### Selected extract
Reading Time: 6 minutes

Game Details

Title: Thief Simulator
Developer: Noble Muffins
Publisher: Forever Entertainment
Genre: Simulation, Strategy, Stealth
Platform: Nintendo Switch
Audience: 18+
Release Date: 16/05/2019
Price: £17.99 – Rapid Reviews UK were very kindly provided with a review code for this title.

What Developers say

A good thief always observes his target. What’s inside? Who lives there? What’s your target day schedule? Find out when the house is empty and does it have nosy neighbours. Choose from lots of possible approaches to prepare the best plan. Many modern devices available in Thief Simulator might come in handy with gathering intel about your target and it’s neighbourhood.

The faster, the better. Find and steal as many valuables as possible in the shortest time possible. Remember that infinite backpacks don’t exist. When it’s about time you have to maintain cold blood. In every house you’ll find tons of useless stuff, which can really slow you down. If you’re not sure that you can take some serious money for it, maybe a good idea would be to leave it behind and save space for some expensive goods. If you fill your backpack with worthless items, you may have to waste your time to throw stuff out just to make space for other things. Be careful, cause some things can draw police attention to you!


Like most people, I have always been a fan of the kind of game that lets me go anywhere and do anything. I find that I will spend hours doing the most menial of tasks: fishing for example. Whilst I don’t like fishing games, I love fishing in an open world…. I’m aware how odd that sounds. 

Generally, in any game, where I am given the chance to do so, I will spend a significant amount of time stealing. In Skyrim, for example, I will steal anything that isn’t nailed down and, let’s be honest, you know you do too! 

So, when I found out that Forever Entertainment (among my favourite third party Switch Publishers) were publishing Thief Simulator on the Nintendo Switch, I was intrigued. Would the game be a simple collectathon, a prime example of kleptomania in gaming? Or would it be something with a little more nuance, something which required more thought and planning to pull of a big heist? Well, as we shall discover together, Thief Simulator sits somewhere in the middle. 

Visual & Audio

Thief Simulator looks fine (nothing more or less) in both docked and handheld modes on the switch and does not suffer from any major performance issues in either setting. That being said, the game does have some load times that can be a little on the long side. The lack of music during these load screens can exacerbate the feeling of time ebbing away.

### Job 1
Revise the stretch of the Thief Simulator review from "The faster, the" through "attention to you!", changing "valuables" to "treasures".
### Job 2
Carry the Thief Simulator review forward from its final sentence.
The rows that come after this review aren't needed.

### Record excerpts
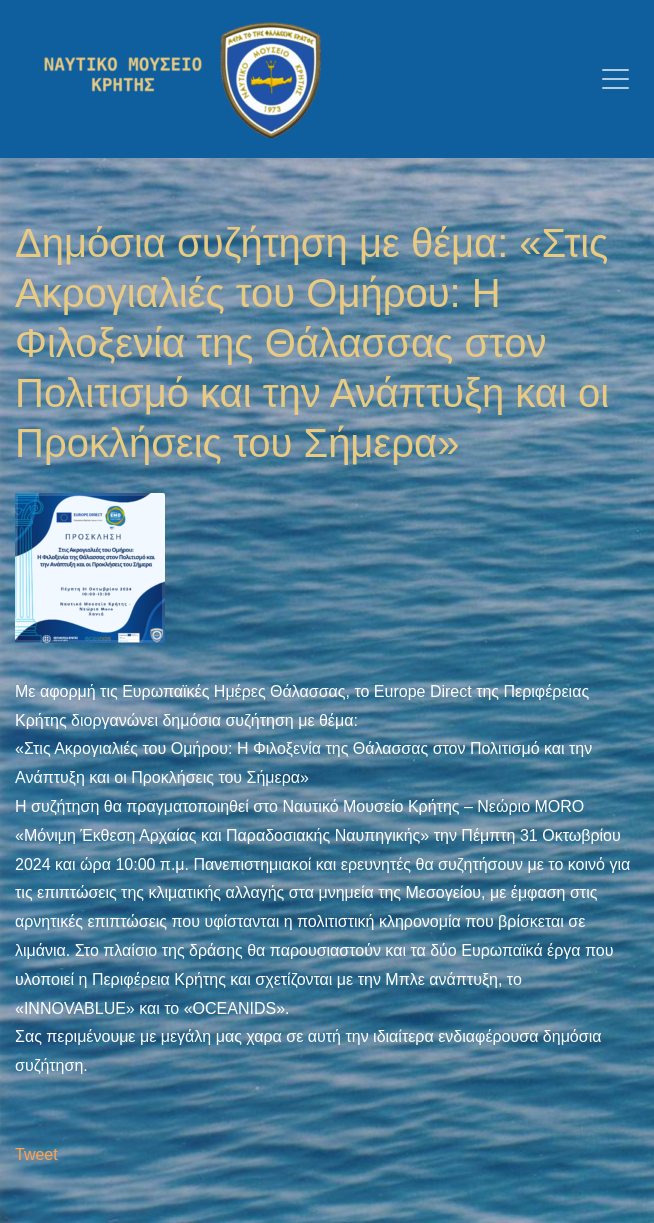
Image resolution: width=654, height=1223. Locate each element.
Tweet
...
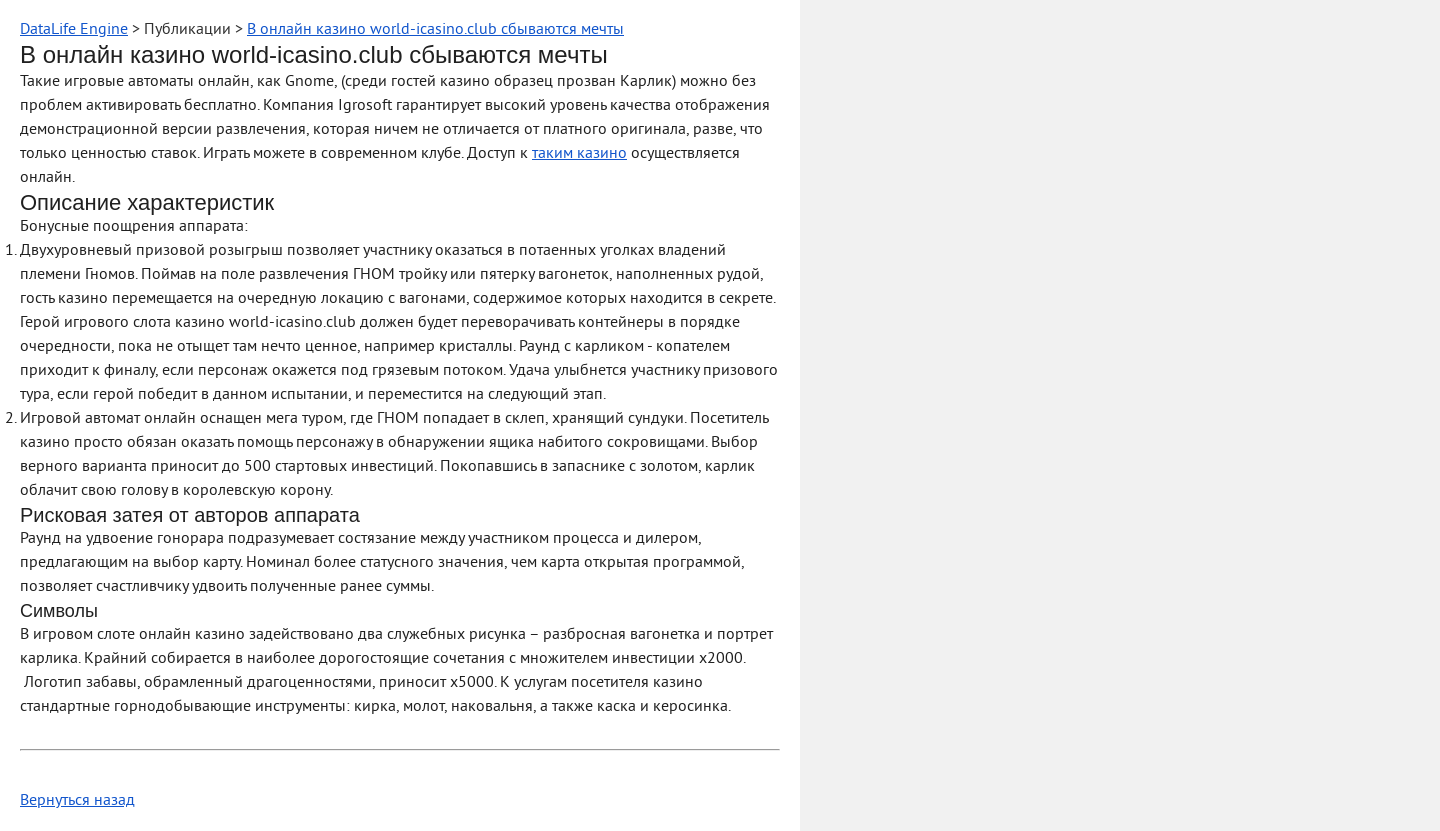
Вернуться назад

### Expected output 1
The faster, the better. Find and steal as many treasures as possible in the shortest time possible. Remember that infinite backpacks don’t exist. When it’s about time you have to maintain cold blood. In every house you’ll find tons of useless stuff, which can really slow you down. If you’re not sure that you can take some serious money for it, maybe a good idea would be to leave it behind and save space for some expensive goods. If you fill your backpack with worthless items, you may have to waste your time to throw stuff out just to make space for other things. Be careful, cause some things can draw police attention to you!

### Expected output 2
The environment the game takes place in is pretty enough for what it is: the town, pawn shop and home each offering a different style of environment which neither shines nor disappoints. These are clearly environments built to serve a purpose. 

Character models are fit for purpose and follow pretty basic paths around the map/building depending on their role within the game, to the extent they will stand and do nothing if you happen to leave your car in the way of their route.

Sound design within the game is decent with some pretty good voice acting from your friendly, neighborhood criminal contact who will phone you up with jobs, advice etc. Music is present in menus and again is fine. Ambient sounds are also present here and again they are nothing spectacular but are good enough. 

Gameplay & Replayability

At the beginning of the game, our humble thief (you) is limited to breaking and entering using the age old technique of smashing a window with your crowbar. As you steal more objects, complete missions and smash toilets (because why not?), our little thief will gain cash and XP. This XP can be spent on skills such as lock picking, remote surveillance and throwing bricks (like the yobo we all are deep down). These skills will allow the player to complete bigger and more rewarding robberies.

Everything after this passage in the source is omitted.